I have the HDS-7 gen 2 with a Navionics Platinum chip and I would not spend the money again. I love the Lowerance unit and their charts are pretty good but when your out on the water the Navionics charts and Photo overlay is not much help. I fish the 10k mostly and your better off with a Ipad/lifecase and google earth and a cheaper chart plotter like the HDS4. Just my two cents


----------



## Vertigo

Since I'd be buying just for the satellite imagery, I'm getting the message that I'd probably be better off waiting until there are significant improvements in that feature. I'd go the Ipad route except I understand that they're not much good in direct sunlight and not really saltwater-proof.


----------



## [email protected]

> I have the HDS-7 gen 2 with a Navionics Platinum chip and I would not spend the money again. I love the Lowerance unit and their charts are pretty good but when your out on the water the Navionics charts and Photo overlay is not much help.  I fish the 10k mostly and your better off with a Ipad/lifecase and google earth and a cheaper chart plotter like the HDS4.  Just my two cents


So are the satelite images that come with the navionics maps not clear or not accurate? Im really interested in the Lowarance unit for the sole reason of having the satelite images and dont want the ipad for same reasons that Vertigo stated.


----------



## formerWAflyfisher

The images are clear just not detailed enough. Also things change in the 10k sometimes bars or channels are off. For the most part there really good. But the level of detail just isn't quite there. Nothing beats local knowledge. Especially when you running and trying to look at the chart plotter. Most of the time the waters is so shallow I can see were I am going. But I have to say that does not stop me from hitting bottom on a regular basis. All things being equal I much prefer the brail method over photo overlay.....


----------



## MariettaMike

All the chart plotter satellite image maps I've seen are weak in detail compared to those available with online cell phone apps. Even the cell phone apps lose detail when you cache maps for offline use. Maybe its a Bing/Google thing that doesn't allow all the detail to be saved to memory.

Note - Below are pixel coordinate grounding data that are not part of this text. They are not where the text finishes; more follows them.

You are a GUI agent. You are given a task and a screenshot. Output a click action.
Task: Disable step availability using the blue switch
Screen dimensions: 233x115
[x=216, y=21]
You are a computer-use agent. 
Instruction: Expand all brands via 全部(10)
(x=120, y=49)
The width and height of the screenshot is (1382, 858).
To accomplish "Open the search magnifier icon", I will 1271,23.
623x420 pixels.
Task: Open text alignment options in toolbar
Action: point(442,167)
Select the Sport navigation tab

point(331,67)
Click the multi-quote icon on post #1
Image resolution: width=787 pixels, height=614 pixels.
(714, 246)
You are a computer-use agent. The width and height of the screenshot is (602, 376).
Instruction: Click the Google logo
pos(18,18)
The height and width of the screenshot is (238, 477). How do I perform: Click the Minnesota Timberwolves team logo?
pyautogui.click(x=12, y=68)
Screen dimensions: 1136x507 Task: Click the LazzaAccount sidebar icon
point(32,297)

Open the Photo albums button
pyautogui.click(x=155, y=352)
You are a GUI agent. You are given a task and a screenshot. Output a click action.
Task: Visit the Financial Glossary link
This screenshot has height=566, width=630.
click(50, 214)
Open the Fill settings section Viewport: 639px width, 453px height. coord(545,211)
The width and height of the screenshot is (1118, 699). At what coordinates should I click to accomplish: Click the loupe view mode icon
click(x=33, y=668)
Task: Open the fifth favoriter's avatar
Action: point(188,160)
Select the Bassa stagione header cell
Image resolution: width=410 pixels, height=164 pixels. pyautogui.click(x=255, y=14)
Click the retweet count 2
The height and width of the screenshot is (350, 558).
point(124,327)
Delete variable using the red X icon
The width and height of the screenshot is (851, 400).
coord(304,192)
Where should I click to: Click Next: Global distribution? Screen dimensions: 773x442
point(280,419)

The best portable GPS satellite image I've seen available is with the GPS Kit app on an iPhone. I've tried several for Android and they're slow, crash, or have ads getting in the way unless you pay a monthly fee.

My advice is buy a heavy beach towel to put over your head to shade your phone for sunlight use.

Georges Bar with & without flash (sun) and a zoomed in shot of that little uncharted bar on the East end that gets hit fairly often. The first & last time I hit it I was actually using this app in the sun while on plane. Lesson Learned: stay away from prop scarred areas while running.








http://gpskit.garafa.com/gps_kit/overview.html


----------



## MariettaMike

Rock bars don't show scars, and you can't see them without clear, calm water in bright sunlight. (Mason's Creek at Homosassa)


----------



## swaddict

I have the HDS 5 gen 2 with the Navionics platinum card and feel that the satellite overlay is pretty close to google maps. I find it very accurate in the areas that I fish, the ML and IRL. Maybe it's varies with different areas, but it works well for me.


----------



## jsnipes

Bumping this thread -- any significant advances? Also want it mostly for the google earth images. Tempted to just buy an iPad


----------



## Haler

https://floridamarinetracks.com/

Have you guys looked into this? It was recommended to me by a friend for my simrad go9, looks pretty damn good and rave reviews on the web


----------



## reallyshallow

Haler said:


> https://floridamarinetracks.com/
> 
> Have you guys looked into this? It was recommended to me by a friend for my simrad go9, looks pretty damn good and rave reviews on the web


I just got Florida Marine Tracks and it blows Navionics out of the water. Well worth the extra $$$.


----------



## Str8-Six

The satellite overlay on the platinum navionics chip is not worth the money Imho. It does not zoom in as much and not as detailed as let’s say google earth on your phone.


----------



## Heat_PCB

x2 for Florida Marine Tracks...mine GO7 loaded up the standard display on accident the other day and it was painful. 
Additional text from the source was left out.